### Index objects and labeled data
#### Creating a Series

In [1]:
import pandas as pd

In [2]:
prices = [10.70, 10.86, 10.74, 10.71, 10.79] 

In [3]:
shares = pd.Series(prices)

In [4]:
shares

0    10.70
1    10.86
2    10.74
3    10.71
4    10.79
dtype: float64

#### Creating an index

In [5]:
days = ['Mon', 'Tue', 'Wed', 'Thur', 'Fri']

In [6]:
shares = pd.Series(prices, index=days) 

In [7]:
shares

Mon     10.70
Tue     10.86
Wed     10.74
Thur    10.71
Fri     10.79
dtype: float64

#### examining index

In [8]:
shares.index

Index(['Mon', 'Tue', 'Wed', 'Thur', 'Fri'], dtype='object')

In [9]:
shares.index[2]

'Wed'

In [10]:
shares.index[:2]

Index(['Mon', 'Tue'], dtype='object')

In [11]:
shares.index[-2:]

Index(['Thur', 'Fri'], dtype='object')

In [12]:
shares.index.name

In [14]:
shares.index.name = "weekday"

In [15]:
shares

weekday
Mon     10.70
Tue     10.86
Wed     10.74
Thur    10.71
Fri     10.79
dtype: float64

### Modifying index entries

In [16]:
#index does not support mutable operations
shares.index[3] = "Wednesday"

TypeError: Index does not support mutable operations

In [17]:
#index does not support mutable operations 
shares.index[:4] = ['Monday', 'Tuesday', 'Wednesday', 'Thursday']
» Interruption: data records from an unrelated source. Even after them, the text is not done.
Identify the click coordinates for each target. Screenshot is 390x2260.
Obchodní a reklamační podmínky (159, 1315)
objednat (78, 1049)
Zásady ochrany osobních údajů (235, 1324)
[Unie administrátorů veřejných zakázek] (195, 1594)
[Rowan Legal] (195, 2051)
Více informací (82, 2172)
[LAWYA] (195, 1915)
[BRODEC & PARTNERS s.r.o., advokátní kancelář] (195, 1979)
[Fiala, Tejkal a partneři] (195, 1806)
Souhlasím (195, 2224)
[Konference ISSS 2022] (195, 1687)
TypeError: Index does not support mutable operations

In [19]:
# it's possible to modify index but fully
shares.index = ['Monday', 'Tuesday', 'Wednesday', 'Thursday', 'Friday'] 

#### unimployment data example

In [None]:
unemployment = pd.read_csv('Unemployment.csv') 

In [21]:
unemployment.index = unemployment['Zip']
#now index and "Zip" column contain the same data, ergo we can delete the latter

In [None]:
del unemployment["Zip"]

In [None]:
# we could set index from the very beginning
unemployment = pd.read_csv("unemployment.csv", index_col = "Zip")
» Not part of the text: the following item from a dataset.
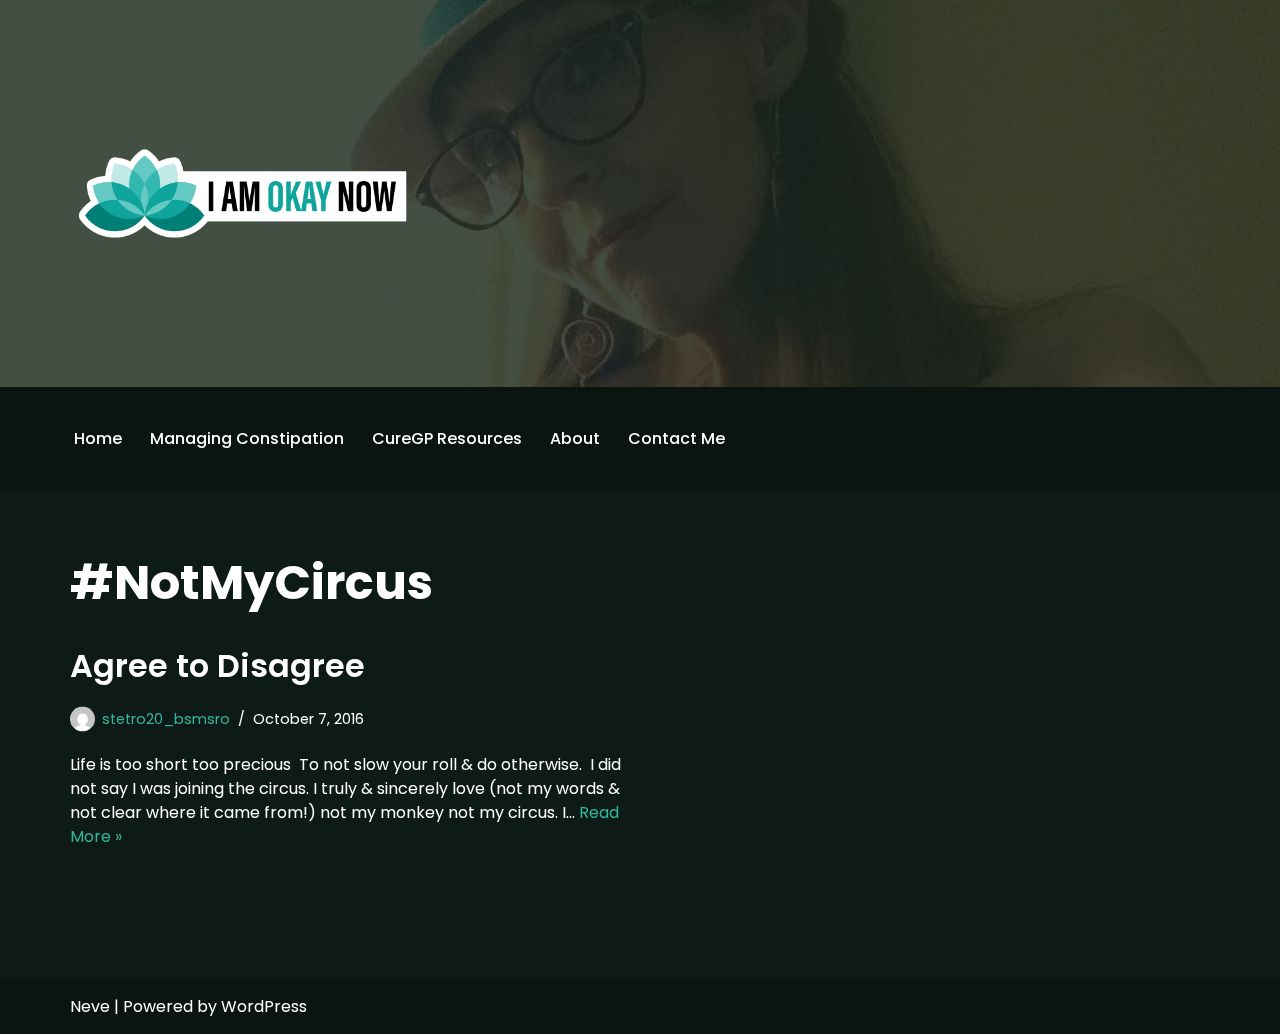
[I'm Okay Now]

#### Changing index of a DataFrame
As you saw in the previous exercise, indexes are immutable objects. This means that if you want to change or modify the index in a DataFrame, then you need to change the whole index. You will do this now, using a list comprehension to create the new index.

A list comprehension is a succinct way to generate a list in one line. For example, the following list comprehension generates a list that contains the cubes of all numbers from 0 to 9: cubes = [i**3 for i in range(10)]. This is equivalent to the following code:

cubes = []
for i in range(10):
    cubes.append(i**3)
Before getting started, print the sales DataFrame in the IPython Shell and verify that the index is given by month abbreviations containing lowercase characters.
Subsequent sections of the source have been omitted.